México. Ante el aumento de tensiones en Medio Oriente, el Gobierno de México puso en marcha un operativo de asistencia para proteger a sus ciudadanos en la región, logrando la evacuación de mil 545 personas entre residentes y turistas. La estrategia, encabezada por la Secretaría de Relaciones Exteriores (SRE), inició el pasado 28 de febrero y se ha desplegado mediante la coordinación de su red diplomática.
Las salidas se han concretado desde distintos países, entre ellos Irán, Emiratos Árabes Unidos, Israel, Líbano, Jordania, Qatar y Bahréin, donde las embajadas mexicanas han trabajado en conjunto con autoridades locales para establecer rutas seguras.

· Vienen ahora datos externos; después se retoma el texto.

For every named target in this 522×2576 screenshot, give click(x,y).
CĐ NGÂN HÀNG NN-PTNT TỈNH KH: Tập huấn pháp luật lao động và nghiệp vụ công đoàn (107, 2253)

Este esfuerzo ha permitido que decenas de familias regresen al país o se trasladen a lugares más seguros ante la incertidumbre que prevalece en la zona.

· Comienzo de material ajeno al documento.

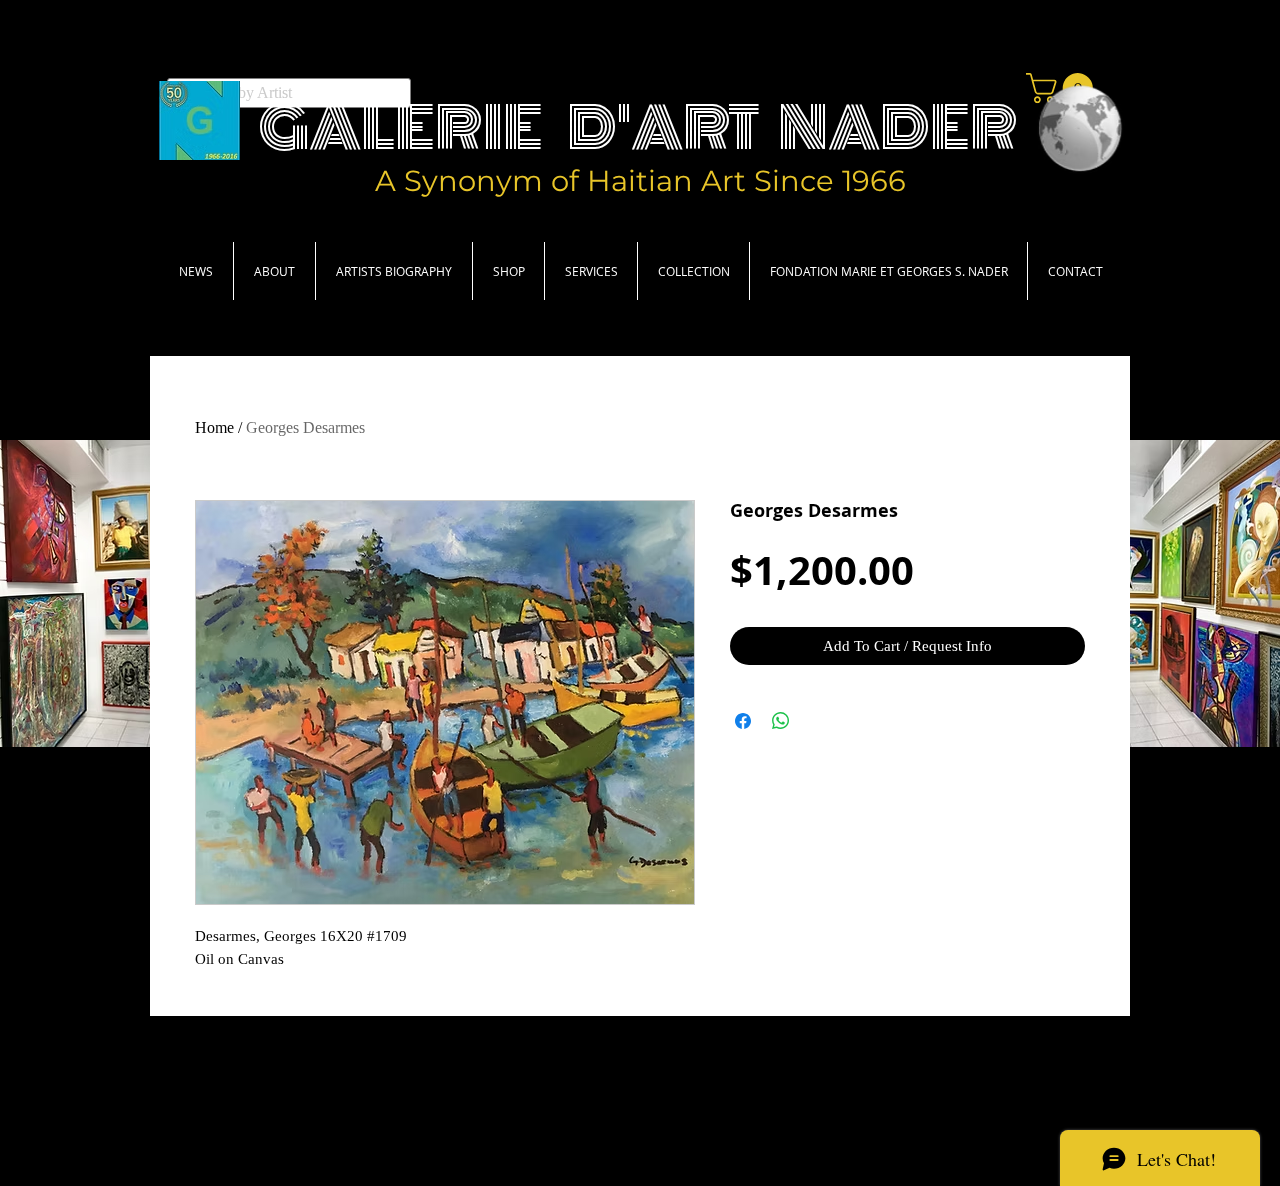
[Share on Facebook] (743, 721)
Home (214, 427)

La Cancillería destacó el papel del personal diplomático, quienes han brindado acompañamiento permanente a los connacionales, tanto en su salida como durante su estancia en estos países. A través de sus canales oficiales, la dependencia reconoció la labor de embajadores, cónsules y equipos de apoyo que han mantenido contacto directo con los mexicanos afectados.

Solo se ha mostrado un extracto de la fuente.